In the few hundred words that follow, I’m going to relay an exceedingly unpopular opinion of mine. This has actually been building up for quite a while, but recent reports of the Detroit Tigers’ interest in Joe Saunders make it more relevant than ever.

I’ll go ahead and get this out of the way: I think the Tigers should consider signing Jeff Francis. Yes, that Jeff Francis. Don’t hate me. I actually have a few okay reasons for this seemingly gross suggestion.

First and foremost, he’s left-handed. It’s been widely speculated that if the Tigers do acquire a veteran to fill the final spot in their rotation for 2012 and buy more time for Jacob Turner, that pitcher would ideally be left-handed in order to balance their current righty-stacked staff. There aren’t many left-handers on the market. Gio Gonzalez is available in a trade, but he’s much more than filler and will rightfully be out of Detroit’s price range. Saunders was recently non-tendered, and while he is more realistic, he had his best season in 2011 and will be looking for the money to match his ERA of 3.69; it seems his price tag will outweigh his value. C.J. Wilson and Mark Buehrle are off the market, as is Bruce Chen, who re-signed for two years with the Kansas City Royals.
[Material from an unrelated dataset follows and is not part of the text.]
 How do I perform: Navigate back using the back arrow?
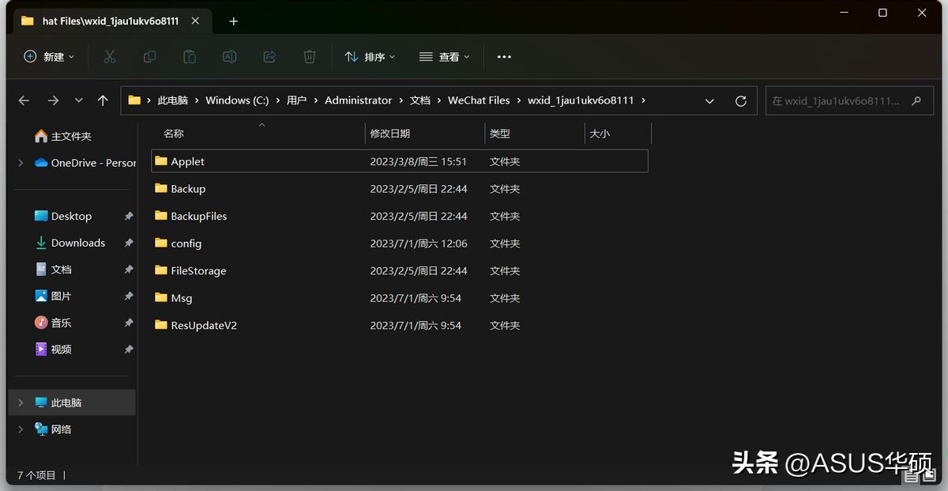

That doesn’t leave much.

Unlike Wilson and Buehrle, who signed massive deals with the Los Angeles Angels and Miami Marlins respectively, Francis should come pretty cheap. For comparison, his 2011 teammate Chen signed a two-year deal for $4.5 million per year. Francis should cost even less.
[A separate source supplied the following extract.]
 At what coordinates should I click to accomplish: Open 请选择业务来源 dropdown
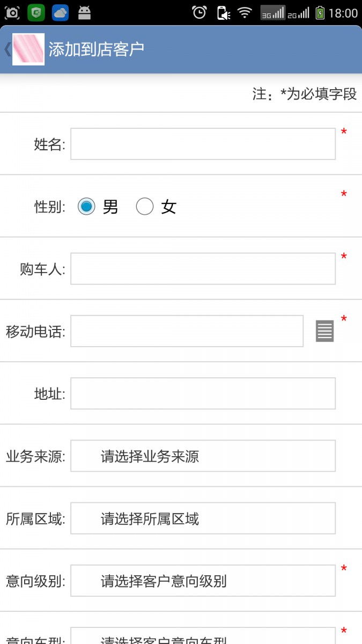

He’s no ace, of course, but he is certainly not incapable by any stretch. His career survived through five full seasons pitching for the Colorado Rockies, whose home stadium isn’t exactly pitcher-friendly. His career ERA sits at 4.78, and his FIP of 4.40 actually suggests he’s better than that. This year for Kansas City, his FIP was 4.10, directly in between those posted by Rick Porcello (4.06) and Max Scherzer (4.14). His xFIP, which attempts to correct home run rates to predict future performance, was 3.79 in 2010, his last year with the Rockies. xFIP is actually scaled higher than FIP and ERA, so that 3.79 is actually even better than it looks. Francis’ favorable predictive stats contrast to those of Joe Saunders, whose FIP in 2011 was better than only Bronson Arroyo and Brad Penny among qualified starters and tied that of A.J. Burnett.
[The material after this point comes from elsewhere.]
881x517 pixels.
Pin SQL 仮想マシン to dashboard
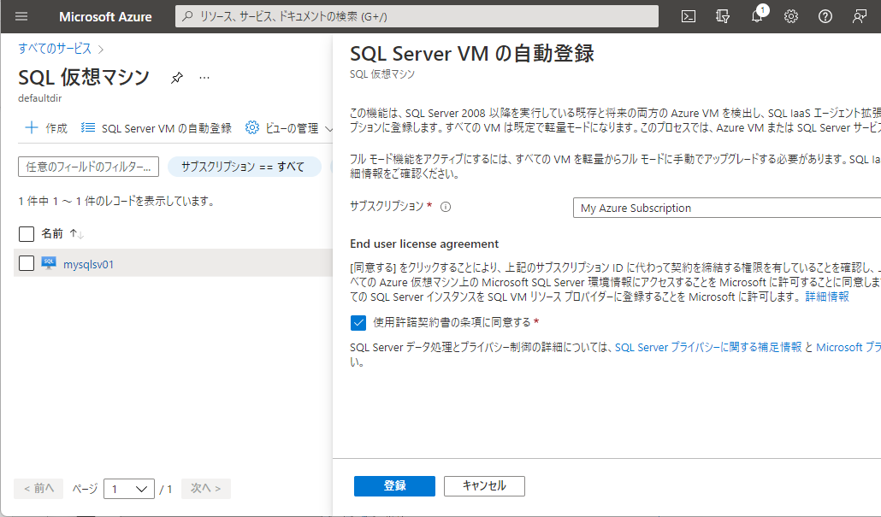point(178,76)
He’s not perfect, of course. He barely strikes out anyone (his K/9 this year was 4.48, less than every qualified starter except Penny and Carl Pavano) and he gives up a ton of hits (11.02 H/9, higher than every qualified starter this year). He is very serviceable, though, and easily an upgrade over Penny. He also gets the ball to the plate quicker than Penny, taking an average of 20 seconds between pitches according to FanGraphs (below league average, thankfully).

Before this year, there was some uncertainty about the condition of Francis’ throwing shoulder. He proceeded to throw 183 innings, though, so injury concerns may be behind him. Besides, if Turner is ready around mid-season, it’s not like Detroit would need him to throw 200 innings. He could be traded to a pitching-starved team around the deadline for a decent return.

A soft-tosser, Francis features a mid-eighties fastball and a mid-seventies change-up. His third pitch, a mediocre curve, comes in even slower. This isn’t usually the type of pitcher the Tigers like as an organization, but he might slow bats down effectively and keep guys off balance for the plethora of hard throwers in the Tigers’ bullpen and rotation.

On top of all that, the Tigers wouldn’t have to face him; he’s started against Detroit four times and has a 3.08 ERA over 26.1 innings.

Convinced by my rant? No, you’re probably not, but for some reason, I still think signing Francis cheap would be a pretty solid move. Better than getting Saunders.